Your assignment —
Transcribe the listing below exactly, leaving nothing out.

### Records for the task

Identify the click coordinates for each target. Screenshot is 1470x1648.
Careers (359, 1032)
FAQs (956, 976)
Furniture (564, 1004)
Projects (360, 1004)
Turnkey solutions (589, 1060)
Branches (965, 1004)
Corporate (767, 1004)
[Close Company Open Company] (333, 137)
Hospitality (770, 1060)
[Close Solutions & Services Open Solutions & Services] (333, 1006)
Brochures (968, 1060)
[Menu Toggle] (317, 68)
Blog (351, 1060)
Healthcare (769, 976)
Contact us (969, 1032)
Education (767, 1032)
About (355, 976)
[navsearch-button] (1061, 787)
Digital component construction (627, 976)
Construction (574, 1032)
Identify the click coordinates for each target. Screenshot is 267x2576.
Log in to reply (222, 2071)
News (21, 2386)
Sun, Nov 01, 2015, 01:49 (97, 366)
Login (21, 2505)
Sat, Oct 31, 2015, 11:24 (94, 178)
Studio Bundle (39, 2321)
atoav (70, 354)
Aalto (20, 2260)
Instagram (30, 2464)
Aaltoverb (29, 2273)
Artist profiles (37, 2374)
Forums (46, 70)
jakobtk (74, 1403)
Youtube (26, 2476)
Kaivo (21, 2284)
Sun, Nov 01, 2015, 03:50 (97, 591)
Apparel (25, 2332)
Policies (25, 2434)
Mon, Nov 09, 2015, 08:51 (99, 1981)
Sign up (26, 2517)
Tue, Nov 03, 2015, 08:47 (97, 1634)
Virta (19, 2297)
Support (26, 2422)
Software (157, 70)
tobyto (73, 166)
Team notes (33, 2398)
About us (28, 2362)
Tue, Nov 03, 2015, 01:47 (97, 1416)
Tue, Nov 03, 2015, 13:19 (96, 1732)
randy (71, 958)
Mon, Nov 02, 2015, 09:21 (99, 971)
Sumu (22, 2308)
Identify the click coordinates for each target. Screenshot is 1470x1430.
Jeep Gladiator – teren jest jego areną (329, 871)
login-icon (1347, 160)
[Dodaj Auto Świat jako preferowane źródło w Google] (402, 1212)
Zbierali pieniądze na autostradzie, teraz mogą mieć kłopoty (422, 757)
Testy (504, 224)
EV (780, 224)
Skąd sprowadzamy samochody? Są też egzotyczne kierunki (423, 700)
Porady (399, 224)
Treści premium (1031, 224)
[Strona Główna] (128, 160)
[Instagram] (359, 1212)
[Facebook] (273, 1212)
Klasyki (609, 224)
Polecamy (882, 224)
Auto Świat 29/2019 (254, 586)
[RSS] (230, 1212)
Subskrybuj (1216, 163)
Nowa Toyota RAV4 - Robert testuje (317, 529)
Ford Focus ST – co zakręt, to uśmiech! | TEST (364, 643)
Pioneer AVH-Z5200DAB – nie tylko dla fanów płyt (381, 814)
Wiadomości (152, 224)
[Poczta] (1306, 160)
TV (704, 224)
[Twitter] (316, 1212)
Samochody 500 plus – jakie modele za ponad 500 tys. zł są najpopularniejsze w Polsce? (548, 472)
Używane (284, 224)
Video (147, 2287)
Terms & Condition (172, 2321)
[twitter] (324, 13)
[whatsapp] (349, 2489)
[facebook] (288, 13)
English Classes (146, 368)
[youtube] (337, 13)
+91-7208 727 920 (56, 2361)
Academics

######

Response for this exercise —
Identify the click coordinates for each target. Screenshot is 1470x1648.
Careers (359, 1032)
FAQs (956, 976)
Furniture (564, 1004)
Projects (360, 1004)
Turnkey solutions (589, 1060)
Branches (965, 1004)
Corporate (767, 1004)
[Close Company Open Company] (333, 137)
Hospitality (770, 1060)
[Close Solutions & Services Open Solutions & Services] (333, 1006)
Brochures (968, 1060)
[Menu Toggle] (317, 68)
Blog (351, 1060)
Healthcare (769, 976)
Contact us (969, 1032)
Education (767, 1032)
About (355, 976)
[navsearch-button] (1061, 787)
Digital component construction (627, 976)
Construction (574, 1032)
Identify the click coordinates for each target. Screenshot is 267x2576.
Log in to reply (222, 2071)
News (21, 2386)
Sun, Nov 01, 2015, 01:49 (97, 366)
Login (21, 2505)
Sat, Oct 31, 2015, 11:24 (94, 178)
Studio Bundle (39, 2321)
atoav (70, 354)
Aalto (20, 2260)
Instagram (30, 2464)
Aaltoverb (29, 2273)
Artist profiles (37, 2374)
Forums (46, 70)
jakobtk (74, 1403)
Youtube (26, 2476)
Kaivo (21, 2284)
Sun, Nov 01, 2015, 03:50 (97, 591)
Apparel (25, 2332)
Policies (25, 2434)
Mon, Nov 09, 2015, 08:51 (99, 1981)
Sign up (26, 2517)
Tue, Nov 03, 2015, 08:47 (97, 1634)
Virta (19, 2297)
Support (26, 2422)
Software (157, 70)
tobyto (73, 166)
Team notes (33, 2398)
About us (28, 2362)
Tue, Nov 03, 2015, 01:47 (97, 1416)
Tue, Nov 03, 2015, 13:19 (96, 1732)
randy (71, 958)
Mon, Nov 02, 2015, 09:21 (99, 971)
Sumu (22, 2308)
Identify the click coordinates for each target. Screenshot is 1470x1430.
Jeep Gladiator – teren jest jego areną (329, 871)
login-icon (1347, 160)
[Dodaj Auto Świat jako preferowane źródło w Google] (402, 1212)
Zbierali pieniądze na autostradzie, teraz mogą mieć kłopoty (422, 757)
Testy (504, 224)
EV (780, 224)
Skąd sprowadzamy samochody? Są też egzotyczne kierunki (423, 700)
Porady (399, 224)
Treści premium (1031, 224)
[Strona Główna] (128, 160)
[Instagram] (359, 1212)
[Facebook] (273, 1212)
Klasyki (609, 224)
Polecamy (882, 224)
Auto Świat 29/2019 (254, 586)
[RSS] (230, 1212)
Subskrybuj (1216, 163)
Nowa Toyota RAV4 - Robert testuje (317, 529)
Ford Focus ST – co zakręt, to uśmiech! | TEST (364, 643)
Pioneer AVH-Z5200DAB – nie tylko dla fanów płyt (381, 814)
Wiadomości (152, 224)
[Poczta] (1306, 160)
TV (704, 224)
[Twitter] (316, 1212)
Samochody 500 plus – jakie modele za ponad 500 tys. zł są najpopularniejsze w Polsce? (548, 472)
Używane (284, 224)
Video (147, 2287)
Terms & Condition (172, 2321)
[twitter] (324, 13)
[whatsapp] (349, 2489)
[facebook] (288, 13)
English Classes (146, 368)
[youtube] (337, 13)
+91-7208 727 920 (56, 2361)
Academics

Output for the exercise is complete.